Starting at the row containing "Task: Select Portrait orientation in toolbar" and ending with the last of the rows, rewrite those lines as a numbered list with blank lines omitted. Leave the pictures out of your list.
"""
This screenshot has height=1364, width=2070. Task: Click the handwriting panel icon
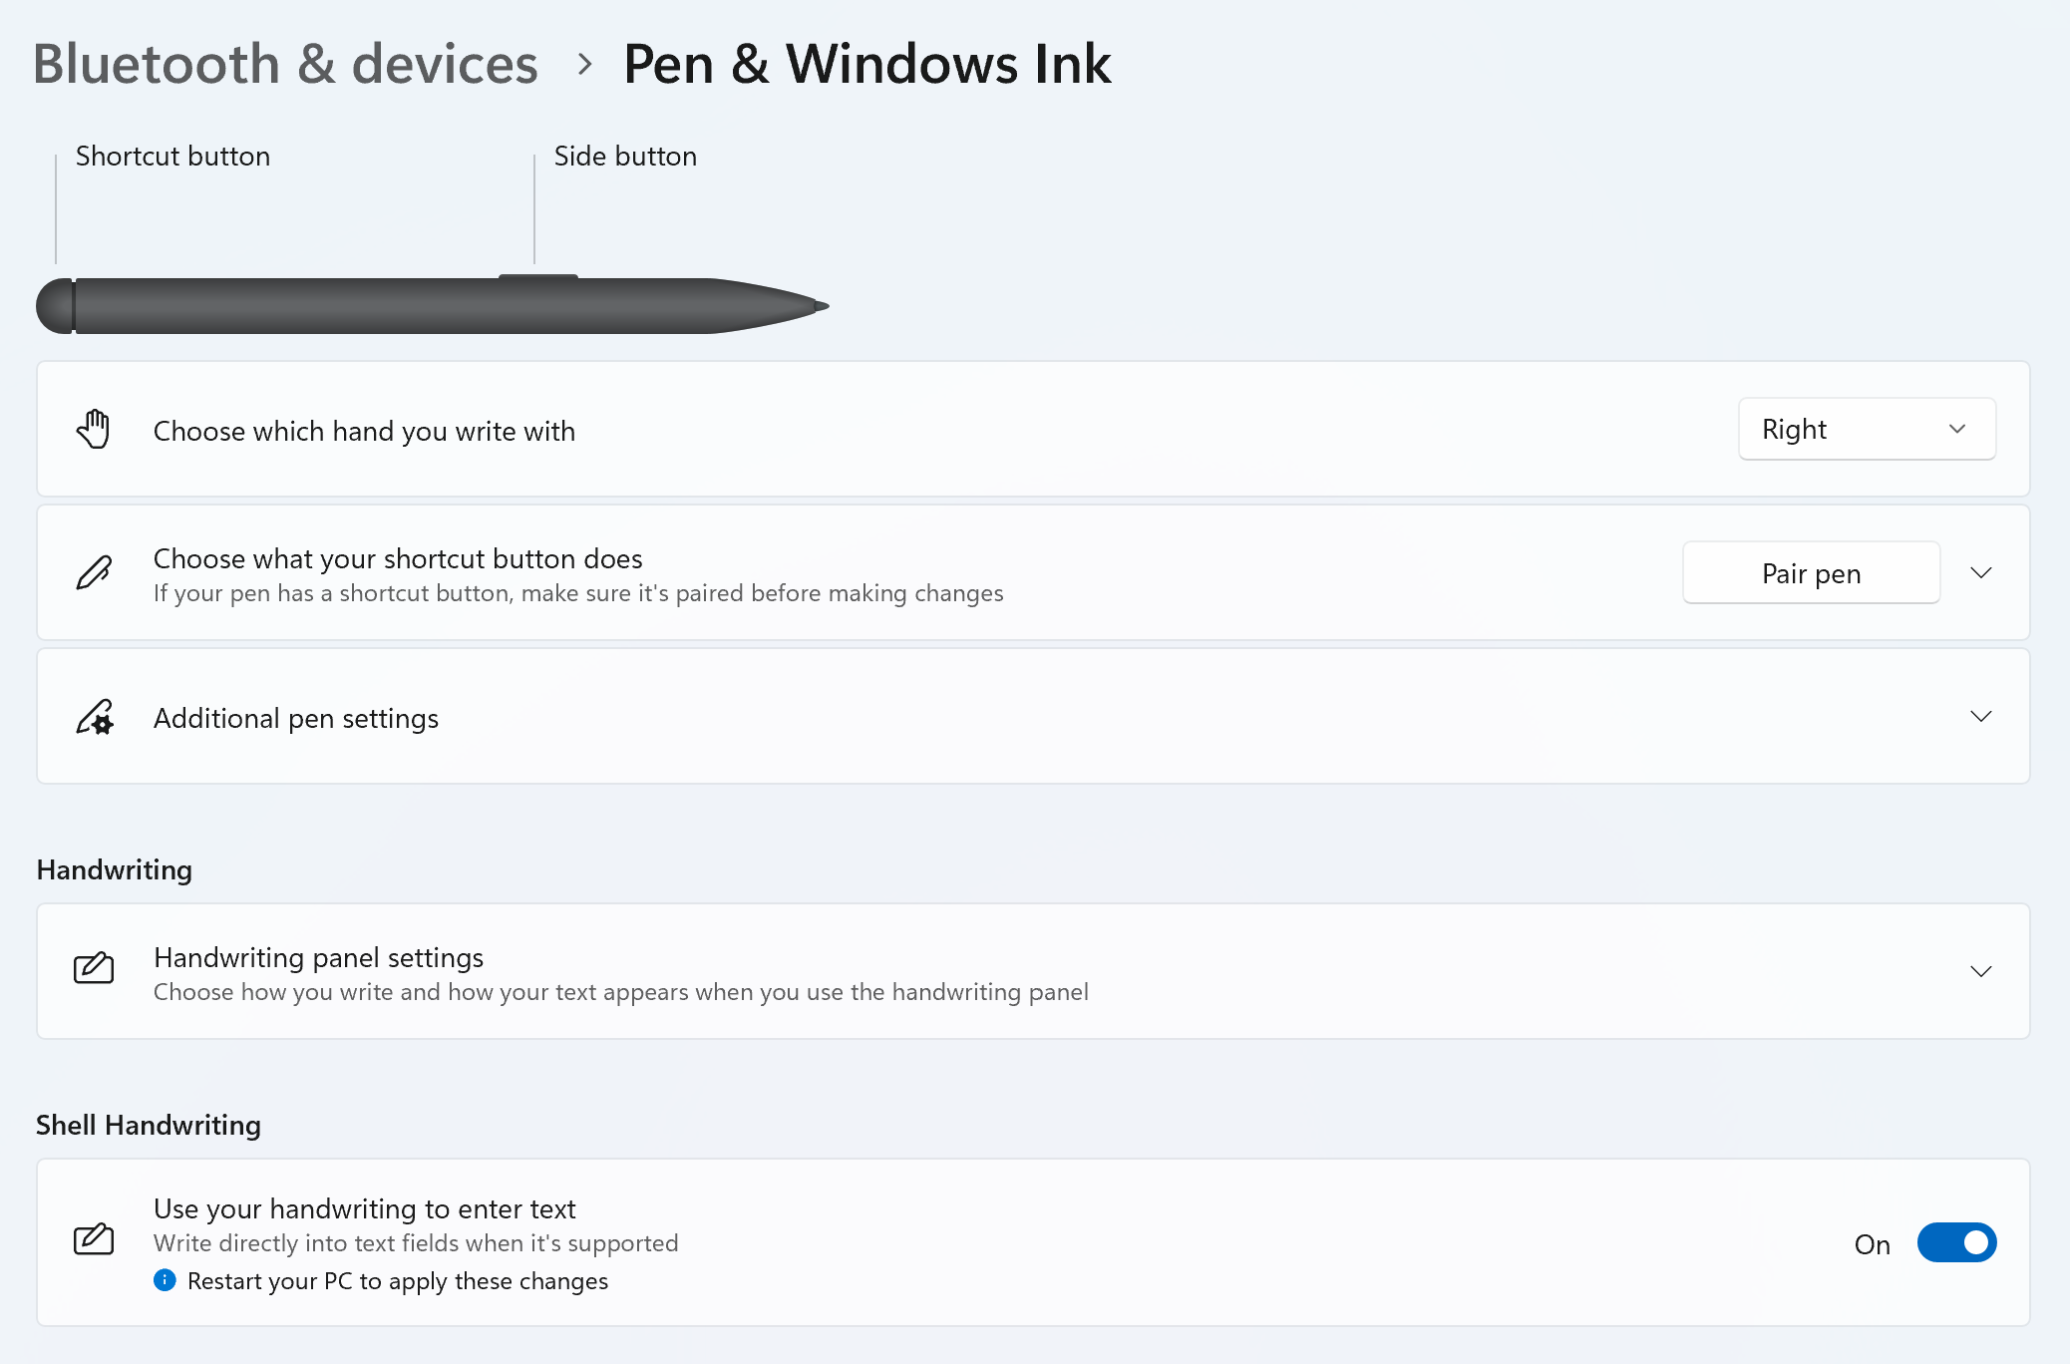93,968
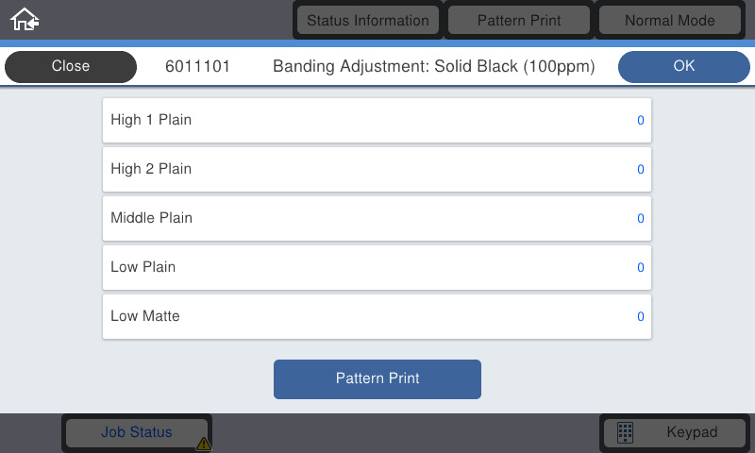Edit the Middle Plain value 0
Screen dimensions: 755x453
tap(641, 219)
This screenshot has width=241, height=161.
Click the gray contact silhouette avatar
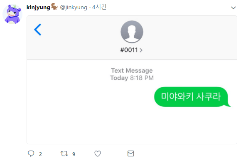click(x=132, y=32)
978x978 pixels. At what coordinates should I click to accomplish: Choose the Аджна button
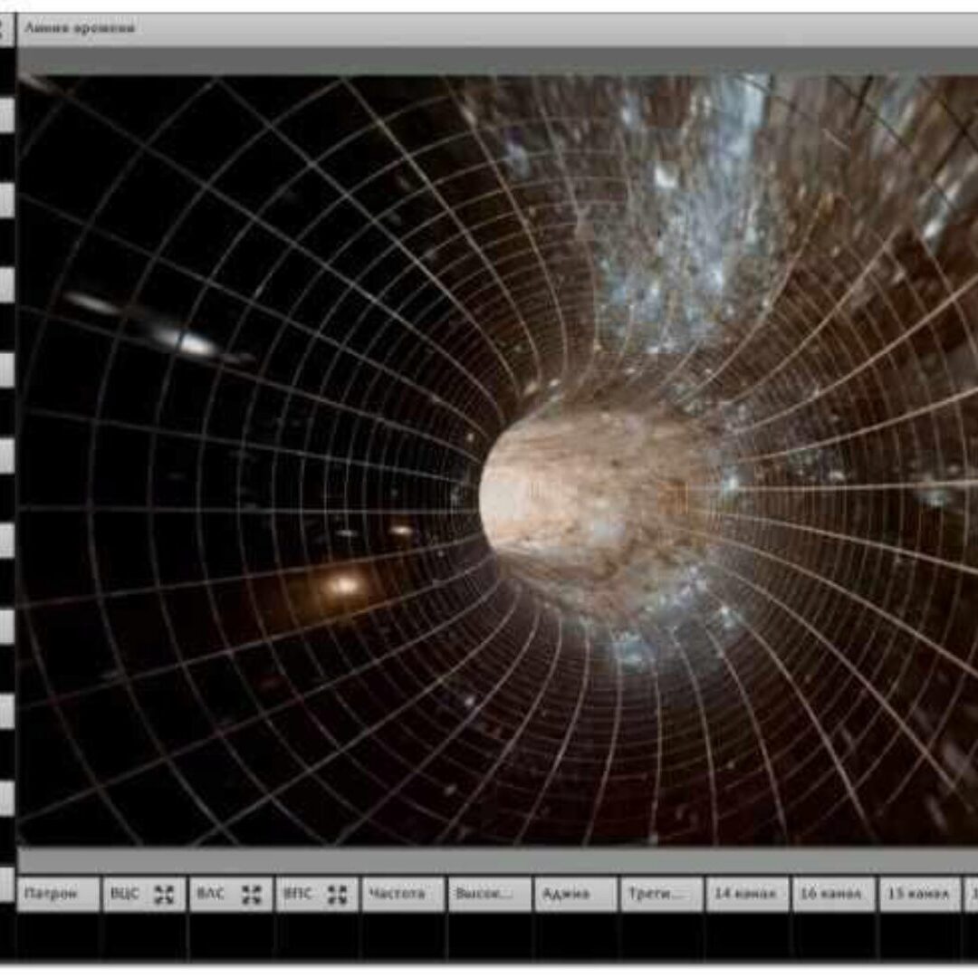575,894
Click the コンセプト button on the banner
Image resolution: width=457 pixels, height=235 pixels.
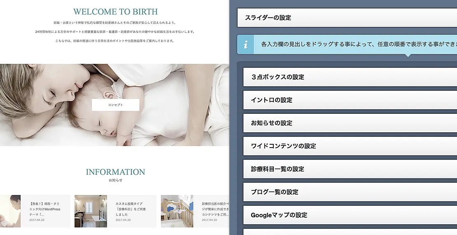[115, 105]
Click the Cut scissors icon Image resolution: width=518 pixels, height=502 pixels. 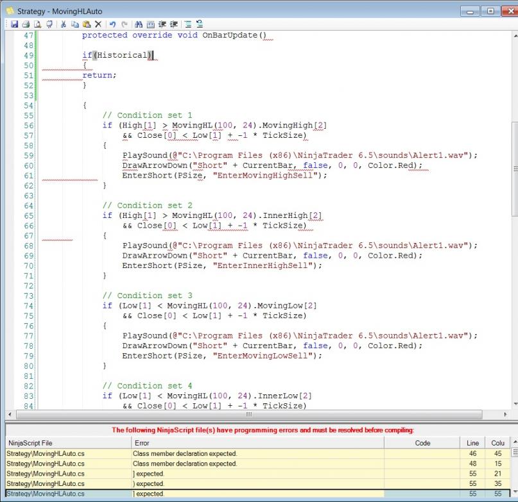pyautogui.click(x=64, y=24)
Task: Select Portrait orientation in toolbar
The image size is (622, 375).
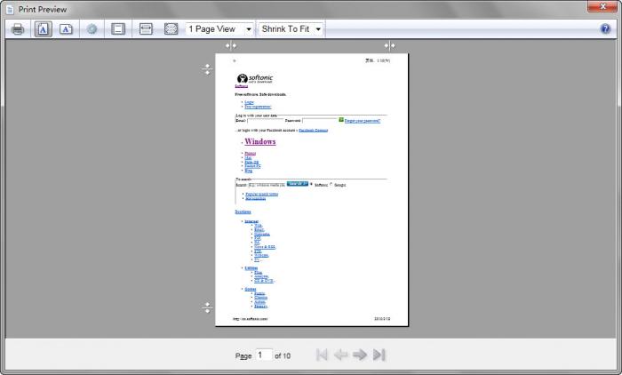Action: (x=43, y=29)
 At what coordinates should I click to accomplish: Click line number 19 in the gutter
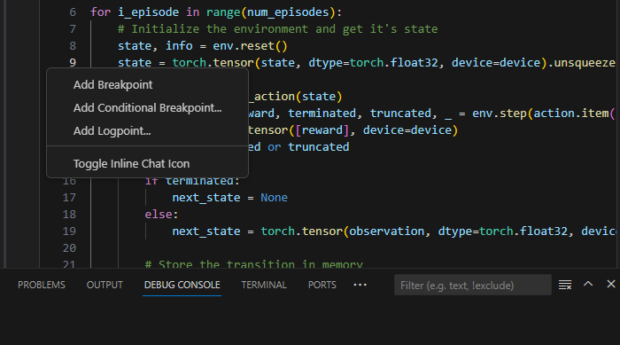(x=69, y=231)
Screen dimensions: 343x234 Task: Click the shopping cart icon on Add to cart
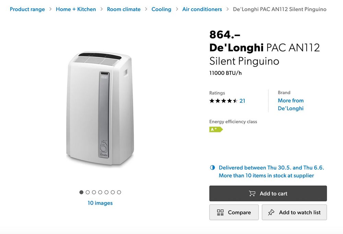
"""
◆ **Solution to the problem**:
1. Task: Select Portrait orientation in toolbar
2. The image size is (622, 375).
3. Action: (x=43, y=29)
4.  At what coordinates should I click to accomplish: Click line number 19 in the gutter
5. (x=69, y=231)
6. Screen dimensions: 343x234 Task: Click the shopping cart icon on Add to cart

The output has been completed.